▶ [EXERCISE GOAL]: The passage below, about God's promises to Israel, says God is affirming certain things in the quoted Isaiah verses. List all of them.
[BEGIN SOURCE PASSAGE]
In chapter 45 and verse 17, Israel has been saved by the Lord with an everlasting salvation. You will not be put to shame or humiliated to all eternity. In chapter 46 of Isaiah and verse 9, “Remember the former things long past, I am God there is no other. I am God there is no one like Me, declaring the end from the beginning and from ancient times things which have not been done saying, My purpose will be established and I will accomplish all My good pleasure.” Verse 13, “I bring near My righteousness, it is not far off, and My salvation will not delay and I will grant salvation in Zion and My glory for Israel.” Here is God affirming His nature, His purpose and His promises to Israel, promises that ultimately bring about the redemption, the salvation of Israel and God manifesting His glory through that salvation.

To put it simply, God has already written history. It is all moving in the direction and toward the objectives that He has already designed and determined. Scripture reveals much about how the world will end and how redemptive history will come to its final consummation. The foundation of any understanding of end times is an understanding of God’s future promises to the Jews. The history of the world is really the redemption of the world.

Scripture tells us the truth about the future. In fact, Scripture records the future before it happens and therefore He speaks of it in the past tense even though it has not yet happened.

The fulfilment of God’s purposes in the end will come only when a future generation of Jews repents and acknowledges Jesus Christ as Messiah and Lord. Only then will God bring salvation to Israel, and then will the Messiah come and establish His Kingdom. That is the sequence in Zechariah 12 through 14, which we looked at in part 3.
[END SOURCE PASSAGE]
[BEGIN GIVEN DATA]
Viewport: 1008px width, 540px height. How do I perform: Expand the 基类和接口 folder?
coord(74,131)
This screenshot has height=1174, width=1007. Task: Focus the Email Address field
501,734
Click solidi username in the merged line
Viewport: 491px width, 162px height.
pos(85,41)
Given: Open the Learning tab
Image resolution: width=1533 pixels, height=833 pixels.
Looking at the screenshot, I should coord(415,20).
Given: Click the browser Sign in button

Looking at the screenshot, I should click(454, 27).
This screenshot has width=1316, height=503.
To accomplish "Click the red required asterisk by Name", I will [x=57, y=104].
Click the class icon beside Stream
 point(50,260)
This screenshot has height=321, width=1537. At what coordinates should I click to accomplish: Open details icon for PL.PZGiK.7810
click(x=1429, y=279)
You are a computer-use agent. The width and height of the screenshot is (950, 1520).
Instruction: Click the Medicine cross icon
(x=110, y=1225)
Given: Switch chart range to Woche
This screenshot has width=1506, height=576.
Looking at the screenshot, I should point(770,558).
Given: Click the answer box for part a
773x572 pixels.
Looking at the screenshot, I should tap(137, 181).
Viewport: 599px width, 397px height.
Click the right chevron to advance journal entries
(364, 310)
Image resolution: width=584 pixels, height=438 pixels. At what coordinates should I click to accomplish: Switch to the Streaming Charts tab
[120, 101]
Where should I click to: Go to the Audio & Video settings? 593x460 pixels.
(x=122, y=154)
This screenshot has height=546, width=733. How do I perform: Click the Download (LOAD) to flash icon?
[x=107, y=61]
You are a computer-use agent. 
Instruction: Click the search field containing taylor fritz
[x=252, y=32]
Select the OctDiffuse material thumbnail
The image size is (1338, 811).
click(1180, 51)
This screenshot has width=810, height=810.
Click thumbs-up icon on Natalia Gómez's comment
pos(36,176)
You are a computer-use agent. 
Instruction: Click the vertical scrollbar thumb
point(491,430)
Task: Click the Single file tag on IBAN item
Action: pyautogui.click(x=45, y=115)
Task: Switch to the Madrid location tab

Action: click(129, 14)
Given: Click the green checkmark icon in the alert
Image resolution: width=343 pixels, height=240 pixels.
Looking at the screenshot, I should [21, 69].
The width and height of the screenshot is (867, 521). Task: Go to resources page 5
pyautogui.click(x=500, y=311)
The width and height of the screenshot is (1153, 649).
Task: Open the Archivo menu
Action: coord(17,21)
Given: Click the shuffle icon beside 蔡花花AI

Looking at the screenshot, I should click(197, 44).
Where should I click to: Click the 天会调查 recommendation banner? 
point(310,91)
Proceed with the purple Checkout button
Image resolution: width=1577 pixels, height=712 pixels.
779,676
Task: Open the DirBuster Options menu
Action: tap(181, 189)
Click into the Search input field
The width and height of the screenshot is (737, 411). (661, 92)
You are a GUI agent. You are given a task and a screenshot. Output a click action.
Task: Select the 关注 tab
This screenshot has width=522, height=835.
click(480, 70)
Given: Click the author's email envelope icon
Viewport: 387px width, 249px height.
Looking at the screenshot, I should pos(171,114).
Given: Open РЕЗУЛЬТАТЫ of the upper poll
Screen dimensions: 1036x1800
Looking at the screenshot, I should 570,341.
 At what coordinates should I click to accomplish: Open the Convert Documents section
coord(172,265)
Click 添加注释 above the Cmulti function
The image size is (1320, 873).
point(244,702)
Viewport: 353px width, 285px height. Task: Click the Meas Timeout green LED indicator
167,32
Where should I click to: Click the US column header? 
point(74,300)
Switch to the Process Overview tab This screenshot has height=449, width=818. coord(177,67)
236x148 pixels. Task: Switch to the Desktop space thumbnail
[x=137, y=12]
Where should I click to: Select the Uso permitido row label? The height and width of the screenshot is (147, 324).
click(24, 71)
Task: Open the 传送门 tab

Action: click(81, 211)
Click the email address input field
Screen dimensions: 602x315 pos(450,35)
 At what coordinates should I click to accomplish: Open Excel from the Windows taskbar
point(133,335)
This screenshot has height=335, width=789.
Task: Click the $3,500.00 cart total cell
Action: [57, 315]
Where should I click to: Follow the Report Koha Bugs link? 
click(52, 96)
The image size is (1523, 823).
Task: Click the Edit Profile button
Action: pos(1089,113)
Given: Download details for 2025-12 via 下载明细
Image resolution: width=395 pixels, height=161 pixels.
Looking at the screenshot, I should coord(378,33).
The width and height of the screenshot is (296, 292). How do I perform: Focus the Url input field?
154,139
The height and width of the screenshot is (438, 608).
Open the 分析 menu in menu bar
[END GIVEN DATA]
▶ [SOLVED PROBLEM]:
- His nature
- His purpose
- His promises to Israel